The Silenced is a 2015 South Korean mystery-thriller film written and directed by Lee Hae-young, starring Park Bo-young, Uhm Ji-won and Park So-dam.

==Plot==
Set in Keijō (Seoul) in 1938 during the Japanese occupation, the film centers on Ju-ran/ Shizuko (Park Bo-young), a sickly young girl who is transferred to a sanatorium/girls' boarding school to recover her health. Her physical condition improves thanks to her new friend Yeon-deok, and the headmistress' special treatment program. But she soon notices that students are disappearing one by one and that her own body is undergoing abnormal changes. Determined to uncover the truth, Ju-ran starts to investigate the mysterious happenings and the school's possible role in them.

Ju-ran begins seeing a couple of her classmates in terrible positions; bleeding out or having severe seizures. The school denies that anything unusual is happening in an effort to convince Ju-ran that it is all in her head. After being confronted by her classmate Yuka, Ju-ran snaps and in a violent rage almost strangles Yuka to death with a single hand, showing incredible strength. Ju-ran does not understand what is happening to her or to the other girls in the school. With the help of Yeon-deok, who now recalls other horrors from her time there, the two investigate by breaking into the headmistress' office. While they are there, they overhear an argument between the headmistress and a young man dressed in a Japanese military uniform. The argument is about a new drug and apparently losing test subjects, referring to the disappearing classmates. When the headmistress and the soldier leave the office, Ju-ran and Yeon-deok continue their snooping, eventually finding an experiment proposal written in Japanese. It describes a performance-enhancing drug that aims to alter the human condition, making the subjects super strong but also heightening their emotions and causing many adverse side-effects. This reveals that Imperial Japan is using the girls as lab rats to create drugs to enhance performance of Japanese troops against the Allies. Ju-ran and Yeon-deok also find movies of themselves and a previous cohort that demonstrate the effects of the drug. The two students then hear a commotion outside, culminating in the attempted suicide of Yuka. In the ensuing chaos they try to escape the school by running into the forest, only to find that they are at the edge of a massive Japanese military base. Ju-ran and Yeon-deok are then captured by Japanese commander and brought back to the facility.

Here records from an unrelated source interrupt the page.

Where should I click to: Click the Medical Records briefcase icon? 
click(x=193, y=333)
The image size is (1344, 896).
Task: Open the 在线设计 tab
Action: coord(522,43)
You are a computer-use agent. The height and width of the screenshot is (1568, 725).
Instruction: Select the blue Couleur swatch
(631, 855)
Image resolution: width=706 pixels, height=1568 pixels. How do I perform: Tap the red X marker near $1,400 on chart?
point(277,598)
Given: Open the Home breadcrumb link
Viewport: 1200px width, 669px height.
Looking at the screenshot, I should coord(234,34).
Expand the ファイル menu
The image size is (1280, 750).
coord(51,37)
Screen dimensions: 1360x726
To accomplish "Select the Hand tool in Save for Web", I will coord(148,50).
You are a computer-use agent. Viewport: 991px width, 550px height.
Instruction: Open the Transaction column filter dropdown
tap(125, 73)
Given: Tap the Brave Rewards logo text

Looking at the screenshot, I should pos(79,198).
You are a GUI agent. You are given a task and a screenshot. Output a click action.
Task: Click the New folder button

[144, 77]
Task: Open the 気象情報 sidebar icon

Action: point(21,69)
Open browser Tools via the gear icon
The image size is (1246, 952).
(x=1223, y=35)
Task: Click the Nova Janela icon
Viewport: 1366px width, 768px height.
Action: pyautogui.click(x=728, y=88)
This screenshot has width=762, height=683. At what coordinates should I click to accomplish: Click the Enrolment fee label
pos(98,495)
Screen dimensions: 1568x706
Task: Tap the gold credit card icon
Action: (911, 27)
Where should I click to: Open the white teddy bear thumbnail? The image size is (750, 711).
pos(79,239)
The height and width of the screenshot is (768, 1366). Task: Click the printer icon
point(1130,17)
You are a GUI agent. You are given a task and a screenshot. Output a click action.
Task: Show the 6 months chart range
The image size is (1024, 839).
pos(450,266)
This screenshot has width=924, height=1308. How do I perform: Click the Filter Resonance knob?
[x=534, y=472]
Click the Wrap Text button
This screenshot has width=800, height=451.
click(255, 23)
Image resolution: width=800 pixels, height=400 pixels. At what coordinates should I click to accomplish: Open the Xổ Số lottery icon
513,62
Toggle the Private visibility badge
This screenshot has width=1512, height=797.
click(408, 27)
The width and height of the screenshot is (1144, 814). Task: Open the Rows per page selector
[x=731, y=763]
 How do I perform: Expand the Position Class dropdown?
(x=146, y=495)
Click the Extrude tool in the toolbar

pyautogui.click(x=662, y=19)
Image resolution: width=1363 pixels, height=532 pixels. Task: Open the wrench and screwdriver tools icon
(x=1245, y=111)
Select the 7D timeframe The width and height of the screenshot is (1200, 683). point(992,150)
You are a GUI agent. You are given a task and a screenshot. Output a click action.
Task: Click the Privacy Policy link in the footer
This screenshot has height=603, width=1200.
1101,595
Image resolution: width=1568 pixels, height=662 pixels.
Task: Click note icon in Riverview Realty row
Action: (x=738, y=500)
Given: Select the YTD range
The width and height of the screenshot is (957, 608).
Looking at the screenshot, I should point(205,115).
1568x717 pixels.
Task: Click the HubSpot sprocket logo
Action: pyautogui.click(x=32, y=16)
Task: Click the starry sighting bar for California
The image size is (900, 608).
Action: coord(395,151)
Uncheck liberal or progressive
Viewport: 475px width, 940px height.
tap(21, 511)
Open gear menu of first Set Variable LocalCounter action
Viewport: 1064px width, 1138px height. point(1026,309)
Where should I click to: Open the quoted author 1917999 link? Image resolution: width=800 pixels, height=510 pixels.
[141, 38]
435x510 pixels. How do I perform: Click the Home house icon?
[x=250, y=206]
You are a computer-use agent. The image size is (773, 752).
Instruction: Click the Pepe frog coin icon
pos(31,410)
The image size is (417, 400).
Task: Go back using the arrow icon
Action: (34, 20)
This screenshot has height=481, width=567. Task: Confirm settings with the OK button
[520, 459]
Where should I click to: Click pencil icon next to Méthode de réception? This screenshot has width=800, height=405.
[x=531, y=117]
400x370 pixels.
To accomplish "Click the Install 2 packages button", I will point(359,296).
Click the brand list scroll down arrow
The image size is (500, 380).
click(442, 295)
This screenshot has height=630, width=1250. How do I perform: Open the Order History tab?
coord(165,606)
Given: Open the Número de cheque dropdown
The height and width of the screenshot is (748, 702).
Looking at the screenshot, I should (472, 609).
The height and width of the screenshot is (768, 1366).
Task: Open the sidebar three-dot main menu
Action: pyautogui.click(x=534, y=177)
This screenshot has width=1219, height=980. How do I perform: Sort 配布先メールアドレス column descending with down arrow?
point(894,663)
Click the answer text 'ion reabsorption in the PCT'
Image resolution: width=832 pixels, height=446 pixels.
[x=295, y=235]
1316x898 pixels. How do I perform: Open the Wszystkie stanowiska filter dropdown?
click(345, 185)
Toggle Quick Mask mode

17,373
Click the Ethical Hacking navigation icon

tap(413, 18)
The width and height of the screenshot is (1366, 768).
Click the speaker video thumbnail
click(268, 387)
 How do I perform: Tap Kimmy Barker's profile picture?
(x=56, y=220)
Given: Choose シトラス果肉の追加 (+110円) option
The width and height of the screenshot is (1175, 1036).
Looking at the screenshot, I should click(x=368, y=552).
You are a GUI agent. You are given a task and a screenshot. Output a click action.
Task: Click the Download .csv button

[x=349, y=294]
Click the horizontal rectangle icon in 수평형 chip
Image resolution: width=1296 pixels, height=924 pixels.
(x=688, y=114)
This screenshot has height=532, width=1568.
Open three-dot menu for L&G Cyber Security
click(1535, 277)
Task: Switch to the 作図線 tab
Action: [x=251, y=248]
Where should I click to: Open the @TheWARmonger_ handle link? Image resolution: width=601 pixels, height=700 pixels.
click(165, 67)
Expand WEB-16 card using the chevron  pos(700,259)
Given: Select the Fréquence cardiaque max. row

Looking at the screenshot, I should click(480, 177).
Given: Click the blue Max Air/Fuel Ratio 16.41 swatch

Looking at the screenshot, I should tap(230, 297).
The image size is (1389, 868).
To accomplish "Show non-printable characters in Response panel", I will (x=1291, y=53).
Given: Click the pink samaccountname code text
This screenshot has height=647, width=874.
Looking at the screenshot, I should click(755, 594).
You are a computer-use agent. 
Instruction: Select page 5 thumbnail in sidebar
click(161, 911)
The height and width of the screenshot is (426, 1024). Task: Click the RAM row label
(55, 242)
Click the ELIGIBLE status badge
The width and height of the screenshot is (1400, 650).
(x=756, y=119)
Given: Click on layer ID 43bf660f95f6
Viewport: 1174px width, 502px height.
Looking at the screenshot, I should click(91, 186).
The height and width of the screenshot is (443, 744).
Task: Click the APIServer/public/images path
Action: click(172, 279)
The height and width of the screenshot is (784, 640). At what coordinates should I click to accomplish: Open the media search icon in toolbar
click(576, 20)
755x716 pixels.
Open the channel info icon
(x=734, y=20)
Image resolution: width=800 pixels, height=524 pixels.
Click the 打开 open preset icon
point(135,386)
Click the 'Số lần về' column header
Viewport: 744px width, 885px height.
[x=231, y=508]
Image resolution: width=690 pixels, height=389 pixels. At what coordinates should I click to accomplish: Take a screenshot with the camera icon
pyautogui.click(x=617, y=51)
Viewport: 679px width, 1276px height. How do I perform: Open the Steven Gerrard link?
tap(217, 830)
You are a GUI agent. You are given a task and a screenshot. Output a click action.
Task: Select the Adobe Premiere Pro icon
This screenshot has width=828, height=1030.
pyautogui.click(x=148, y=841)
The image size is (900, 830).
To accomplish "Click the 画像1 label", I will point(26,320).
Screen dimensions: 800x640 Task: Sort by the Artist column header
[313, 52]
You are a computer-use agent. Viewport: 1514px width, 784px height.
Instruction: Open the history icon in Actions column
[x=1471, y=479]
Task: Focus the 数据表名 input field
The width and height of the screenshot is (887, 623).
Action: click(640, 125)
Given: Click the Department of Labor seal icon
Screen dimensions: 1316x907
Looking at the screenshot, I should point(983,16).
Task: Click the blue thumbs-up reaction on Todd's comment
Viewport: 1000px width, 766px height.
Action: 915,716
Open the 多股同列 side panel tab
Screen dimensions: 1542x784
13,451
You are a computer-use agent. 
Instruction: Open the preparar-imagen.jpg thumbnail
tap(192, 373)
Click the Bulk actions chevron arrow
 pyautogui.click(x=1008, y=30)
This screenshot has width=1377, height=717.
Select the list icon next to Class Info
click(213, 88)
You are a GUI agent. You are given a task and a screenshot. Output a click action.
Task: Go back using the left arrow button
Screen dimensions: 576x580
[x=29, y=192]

The Japanese commander states to the principal that he will take over the experimentation from now, much to her dismay and that of the doctor, who is Japanese herself. The soldiers ransack her office and confiscate all her documents on the experiment. Ju-ran and a number of other girls have been tranquilized and given a new form of the drug which the doctor warns may have even more violent side effects. Yeon-deok discovers an adjacent room filled with tanks containing the preserved bodies of the disappeared girls. She is discovered, knocked unconscious, chained in a tank and drowned. Her screams wake Ju-ran, but too late. Ju-ran then goes on a rampage and kills all the Japanese soldiers at the facility. She wakes the other girls and tells them about everything; together they ambush and brutally kill the doctor. The principal shoots several of them, including Ju-ran, at one point hitting the water tank with Yeon-deok in it. Ju-ran, bleeding badly and distraught at her friend's demise, throws the principal at a spike hanging on the wall, killing her. Ju-ran is last seen sitting by the body of Yeon-deok. Whispering "Let's go home now, you and I," she dies.

==Cast==
- Park Bo-young as Cha Ju-ran / Shizuko
- Uhm Ji-won as Headmistress Kato Sanae
- Park So-dam as Hong Yeon-deok / Kazue
- Kong Ye-ji as Yuka
- Joo Bo-bi as Kihira
- Shim Hee-seop as Kenji
- Park Sung-yeon as Life teacher
- Ko Won-hee as now-deceased student also called Shizuko, seen in flashbacks

==Box office==
The Silenced was released on June 18, 2015. It opened at third place, grossing from 258,000 admissions in its first four days.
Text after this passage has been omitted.